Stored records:
· · · · · · ·
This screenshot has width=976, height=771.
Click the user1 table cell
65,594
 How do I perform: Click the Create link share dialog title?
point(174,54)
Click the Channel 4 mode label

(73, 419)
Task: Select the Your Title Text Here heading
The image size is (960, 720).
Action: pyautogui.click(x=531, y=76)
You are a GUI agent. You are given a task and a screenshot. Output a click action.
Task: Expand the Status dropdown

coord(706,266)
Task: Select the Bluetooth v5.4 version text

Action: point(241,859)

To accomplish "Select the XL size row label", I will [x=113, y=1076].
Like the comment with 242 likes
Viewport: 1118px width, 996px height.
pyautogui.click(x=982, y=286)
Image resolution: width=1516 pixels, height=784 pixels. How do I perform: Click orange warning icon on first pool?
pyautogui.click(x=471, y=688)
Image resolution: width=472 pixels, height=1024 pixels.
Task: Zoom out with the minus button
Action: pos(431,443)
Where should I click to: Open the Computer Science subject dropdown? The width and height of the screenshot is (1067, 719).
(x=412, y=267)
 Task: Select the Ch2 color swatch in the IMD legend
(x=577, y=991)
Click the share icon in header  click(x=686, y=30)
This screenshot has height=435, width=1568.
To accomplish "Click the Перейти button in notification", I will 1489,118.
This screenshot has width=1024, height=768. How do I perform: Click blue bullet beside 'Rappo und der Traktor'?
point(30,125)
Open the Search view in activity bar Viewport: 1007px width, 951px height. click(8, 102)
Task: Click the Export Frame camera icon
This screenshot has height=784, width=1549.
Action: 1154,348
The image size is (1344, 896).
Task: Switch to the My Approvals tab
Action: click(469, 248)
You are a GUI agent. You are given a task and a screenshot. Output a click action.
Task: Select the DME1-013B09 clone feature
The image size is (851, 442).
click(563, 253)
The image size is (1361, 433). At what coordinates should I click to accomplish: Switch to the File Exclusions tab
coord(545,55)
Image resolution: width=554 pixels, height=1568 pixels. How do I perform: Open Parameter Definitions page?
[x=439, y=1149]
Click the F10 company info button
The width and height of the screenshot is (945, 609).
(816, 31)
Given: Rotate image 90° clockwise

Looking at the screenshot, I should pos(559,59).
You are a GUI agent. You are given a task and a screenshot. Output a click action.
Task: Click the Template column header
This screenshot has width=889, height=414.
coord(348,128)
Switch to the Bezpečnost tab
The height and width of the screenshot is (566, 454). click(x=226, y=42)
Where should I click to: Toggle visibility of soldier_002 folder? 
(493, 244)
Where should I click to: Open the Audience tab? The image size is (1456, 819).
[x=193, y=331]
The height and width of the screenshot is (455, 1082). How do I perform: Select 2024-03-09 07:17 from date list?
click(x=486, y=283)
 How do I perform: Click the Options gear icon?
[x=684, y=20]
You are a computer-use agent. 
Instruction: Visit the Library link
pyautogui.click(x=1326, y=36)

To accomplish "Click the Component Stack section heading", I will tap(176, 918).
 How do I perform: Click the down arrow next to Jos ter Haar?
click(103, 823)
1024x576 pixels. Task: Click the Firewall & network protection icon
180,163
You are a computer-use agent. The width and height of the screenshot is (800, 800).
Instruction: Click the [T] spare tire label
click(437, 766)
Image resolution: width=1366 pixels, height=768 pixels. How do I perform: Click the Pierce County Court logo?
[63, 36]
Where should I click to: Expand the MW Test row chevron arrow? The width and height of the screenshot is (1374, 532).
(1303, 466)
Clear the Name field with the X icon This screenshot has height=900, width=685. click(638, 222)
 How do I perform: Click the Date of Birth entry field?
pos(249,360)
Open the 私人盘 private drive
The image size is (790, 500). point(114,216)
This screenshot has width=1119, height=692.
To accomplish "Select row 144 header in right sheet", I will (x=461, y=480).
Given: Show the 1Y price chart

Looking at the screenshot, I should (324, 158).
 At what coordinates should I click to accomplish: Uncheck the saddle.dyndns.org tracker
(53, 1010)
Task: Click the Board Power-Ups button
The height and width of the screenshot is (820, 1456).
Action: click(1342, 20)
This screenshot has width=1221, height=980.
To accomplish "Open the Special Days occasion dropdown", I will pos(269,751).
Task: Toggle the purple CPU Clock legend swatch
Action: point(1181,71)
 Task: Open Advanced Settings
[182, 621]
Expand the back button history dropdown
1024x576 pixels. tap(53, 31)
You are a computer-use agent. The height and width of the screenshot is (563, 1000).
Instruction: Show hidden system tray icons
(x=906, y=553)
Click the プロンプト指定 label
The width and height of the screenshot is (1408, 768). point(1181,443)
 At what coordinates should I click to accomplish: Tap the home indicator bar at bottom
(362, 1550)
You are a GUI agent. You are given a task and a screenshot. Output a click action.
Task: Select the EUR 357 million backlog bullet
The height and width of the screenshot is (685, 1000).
· · · · · · ·
## What is being asked:
Reprint the entries above in full, exactly as they are.

## Output of the exercise:
This screenshot has width=976, height=771.
Click the user1 table cell
65,594
 How do I perform: Click the Create link share dialog title?
point(174,54)
Click the Channel 4 mode label

(73, 419)
Task: Select the Your Title Text Here heading
The image size is (960, 720).
Action: pyautogui.click(x=531, y=76)
You are a GUI agent. You are given a task and a screenshot. Output a click action.
Task: Expand the Status dropdown

coord(706,266)
Task: Select the Bluetooth v5.4 version text

Action: point(241,859)

To accomplish "Select the XL size row label", I will [x=113, y=1076].
Like the comment with 242 likes
Viewport: 1118px width, 996px height.
pyautogui.click(x=982, y=286)
Image resolution: width=1516 pixels, height=784 pixels. How do I perform: Click orange warning icon on first pool?
pyautogui.click(x=471, y=688)
Image resolution: width=472 pixels, height=1024 pixels.
Task: Zoom out with the minus button
Action: pos(431,443)
Where should I click to: Open the Computer Science subject dropdown? The width and height of the screenshot is (1067, 719).
(x=412, y=267)
 Task: Select the Ch2 color swatch in the IMD legend
(x=577, y=991)
Click the share icon in header  click(x=686, y=30)
This screenshot has height=435, width=1568.
To accomplish "Click the Перейти button in notification", I will 1489,118.
This screenshot has width=1024, height=768. How do I perform: Click blue bullet beside 'Rappo und der Traktor'?
point(30,125)
Open the Search view in activity bar Viewport: 1007px width, 951px height. click(8, 102)
Task: Click the Export Frame camera icon
This screenshot has height=784, width=1549.
Action: 1154,348
The image size is (1344, 896).
Task: Switch to the My Approvals tab
Action: click(469, 248)
You are a GUI agent. You are given a task and a screenshot. Output a click action.
Task: Select the DME1-013B09 clone feature
The image size is (851, 442).
click(563, 253)
The image size is (1361, 433). At what coordinates should I click to accomplish: Switch to the File Exclusions tab
coord(545,55)
Image resolution: width=554 pixels, height=1568 pixels. How do I perform: Open Parameter Definitions page?
[x=439, y=1149]
Click the F10 company info button
The width and height of the screenshot is (945, 609).
(816, 31)
Given: Rotate image 90° clockwise

Looking at the screenshot, I should pos(559,59).
You are a GUI agent. You are given a task and a screenshot. Output a click action.
Task: Click the Template column header
This screenshot has width=889, height=414.
coord(348,128)
Switch to the Bezpečnost tab
The height and width of the screenshot is (566, 454). click(x=226, y=42)
Where should I click to: Toggle visibility of soldier_002 folder? 
(493, 244)
Where should I click to: Open the Audience tab? The image size is (1456, 819).
[x=193, y=331]
The height and width of the screenshot is (455, 1082). How do I perform: Select 2024-03-09 07:17 from date list?
click(x=486, y=283)
 How do I perform: Click the Options gear icon?
[x=684, y=20]
You are a computer-use agent. 
Instruction: Visit the Library link
pyautogui.click(x=1326, y=36)

To accomplish "Click the Component Stack section heading", I will tap(176, 918).
 How do I perform: Click the down arrow next to Jos ter Haar?
click(103, 823)
1024x576 pixels. Task: Click the Firewall & network protection icon
180,163
You are a computer-use agent. The width and height of the screenshot is (800, 800).
Instruction: Click the [T] spare tire label
click(437, 766)
Image resolution: width=1366 pixels, height=768 pixels. How do I perform: Click the Pierce County Court logo?
[63, 36]
Where should I click to: Expand the MW Test row chevron arrow? The width and height of the screenshot is (1374, 532).
(1303, 466)
Clear the Name field with the X icon This screenshot has height=900, width=685. click(638, 222)
 How do I perform: Click the Date of Birth entry field?
pos(249,360)
Open the 私人盘 private drive
The image size is (790, 500). point(114,216)
This screenshot has width=1119, height=692.
To accomplish "Select row 144 header in right sheet", I will (x=461, y=480).
Given: Show the 1Y price chart

Looking at the screenshot, I should (324, 158).
 At what coordinates should I click to accomplish: Uncheck the saddle.dyndns.org tracker
(53, 1010)
Task: Click the Board Power-Ups button
The height and width of the screenshot is (820, 1456).
Action: click(1342, 20)
This screenshot has width=1221, height=980.
To accomplish "Open the Special Days occasion dropdown", I will pos(269,751).
Task: Toggle the purple CPU Clock legend swatch
Action: point(1181,71)
 Task: Open Advanced Settings
[182, 621]
Expand the back button history dropdown
1024x576 pixels. tap(53, 31)
You are a computer-use agent. The height and width of the screenshot is (563, 1000).
Instruction: Show hidden system tray icons
(x=906, y=553)
Click the プロンプト指定 label
The width and height of the screenshot is (1408, 768). point(1181,443)
 At what coordinates should I click to accomplish: Tap the home indicator bar at bottom
(362, 1550)
You are a GUI agent. You are given a task and a screenshot. Output a click action.
Task: Select the EUR 357 million backlog bullet
The height and width of the screenshot is (685, 1000).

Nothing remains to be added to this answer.